Saturday, May 23, 2009

'GYAN' ON DIRECTING A DOCUMENTARY

Role of a Documentary DirectorThe role of a documentary director varies considerably from project to project, and from filmmaker to filmmaker. Great documentaries have had origins in the dark depths of a research centre; others haves been born out of curiosity in street graffiti, and still others are out of decades-old home movie video-diaries. There is very little that is similar in how two directors approach the same topic, or even how they’d define legitimate, film-worthy subject matter.



Despite varied approaches, the relationship a director forms with a film’s subject is critical. As cinema verite director Chris Hegedus describes it -



“I think you can’t help but want to protect your characters in the film, especially in situations where you become friends with them, which we were in Startup.com. There were so many different aspects during the process of making that film were difficult for me as a filmmaker. One was that in filming the dissolving of a relationship I was party to certain information that I felt like I wanted to pass on to the other persons, and tell them. But I couldn’t quite do it, because even as filmmakers we didn’t really know the whole story. So you just have to let what happens. In front of you! And then when you’re editing it, you also want to be protective of them. You don’t want to make somebody seem like they’re jerky, or being villainous, or being a victim, because everybody in their lives is all those things at one point. There’s a time that you’re a victim, there’s a time that you’re a villain. As a filmmaker, its very complicated. The hardest thing is when you show the film to the people in it, and they see themselves”

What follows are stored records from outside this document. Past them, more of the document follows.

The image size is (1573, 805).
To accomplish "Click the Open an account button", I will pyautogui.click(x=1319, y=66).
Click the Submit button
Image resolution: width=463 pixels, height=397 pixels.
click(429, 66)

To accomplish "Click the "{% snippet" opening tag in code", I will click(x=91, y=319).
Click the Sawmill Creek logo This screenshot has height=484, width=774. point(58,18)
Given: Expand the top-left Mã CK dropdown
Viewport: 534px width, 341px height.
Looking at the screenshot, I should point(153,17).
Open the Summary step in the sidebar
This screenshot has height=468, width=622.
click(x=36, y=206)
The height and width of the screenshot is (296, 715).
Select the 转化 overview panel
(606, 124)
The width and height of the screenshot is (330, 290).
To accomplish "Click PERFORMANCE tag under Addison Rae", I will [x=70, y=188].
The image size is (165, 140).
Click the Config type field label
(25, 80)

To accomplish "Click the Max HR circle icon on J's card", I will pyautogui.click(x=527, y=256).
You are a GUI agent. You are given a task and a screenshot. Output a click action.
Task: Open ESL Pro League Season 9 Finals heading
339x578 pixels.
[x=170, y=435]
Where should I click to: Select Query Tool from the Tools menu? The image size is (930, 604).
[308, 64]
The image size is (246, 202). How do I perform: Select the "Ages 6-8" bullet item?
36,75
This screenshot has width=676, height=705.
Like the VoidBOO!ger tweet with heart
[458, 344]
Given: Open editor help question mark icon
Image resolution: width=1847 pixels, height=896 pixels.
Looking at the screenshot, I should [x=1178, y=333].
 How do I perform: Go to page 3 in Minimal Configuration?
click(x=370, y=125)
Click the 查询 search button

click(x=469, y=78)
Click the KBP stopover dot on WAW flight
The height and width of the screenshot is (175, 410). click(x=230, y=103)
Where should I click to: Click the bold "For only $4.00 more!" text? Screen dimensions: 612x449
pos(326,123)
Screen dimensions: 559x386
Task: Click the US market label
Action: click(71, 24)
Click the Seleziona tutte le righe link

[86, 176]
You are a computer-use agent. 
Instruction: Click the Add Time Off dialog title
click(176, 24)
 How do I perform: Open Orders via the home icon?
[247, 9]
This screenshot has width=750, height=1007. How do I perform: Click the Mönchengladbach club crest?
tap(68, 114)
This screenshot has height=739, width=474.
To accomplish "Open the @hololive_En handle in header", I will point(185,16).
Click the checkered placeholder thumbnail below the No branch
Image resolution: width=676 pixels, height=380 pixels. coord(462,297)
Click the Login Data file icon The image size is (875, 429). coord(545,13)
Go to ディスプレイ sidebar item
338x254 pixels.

Director Erol Morris – whose work in many ways stands a critique of cinema verite filmmaking – sees himself as an investigator exploring subjectivity, exploring “how people see the world, their mental landscape, their own private ways of seeing themselves and the world around them” Rather than follow his subjects throughout their days, capturing their mundane activities and waiting for a moment of natural drama, Morris brings his characters into a studio where he controls the scope of the conversation. Peering at them, the director with his image projected in front of them through the Interrotron, a dual TelePrompTer contraption he invented, Morris uses an assertive interview style to encourage his participants to tell their story in what he calls “true first persona” cinema. His stylized editing reveals exceptional aspects of the subject’s story, but his aspects of the subject’s story, his documentaries are heavily directed. Morris's films possess a controlled editorial voice, draped in dramatic musical scores and lavish cinematography. Through fictional re-enactments, moviegoers are given Morris’s interpretation of what the interviewee’s stories might look like.
A note on objectivity
In the first day of film class everybody ought to just completely forget about objectivity. God is objective, and she is not telling us. So each form of film is an attempt to organise the chaos that is life, the universe. I think we come to a kind of shorthand that fiction is narrative and untrue, and that documentaries are true and objective. And that’s not true. We know from literature that some of the greatest truths emerge from fiction, and that it is possible for a fiction film to carry incredible amount of truths.

I work in a medium – documentary – that’s interested in fact-based dramas, fact based narrative, and that’s a huge difference. I think what makes the documentary a kind of lesser animal, in the scale of things, is that for too long it was a didactic, essayistic thing, an expression of someone else’s already-arrived-at ends, and not interested in the narrative.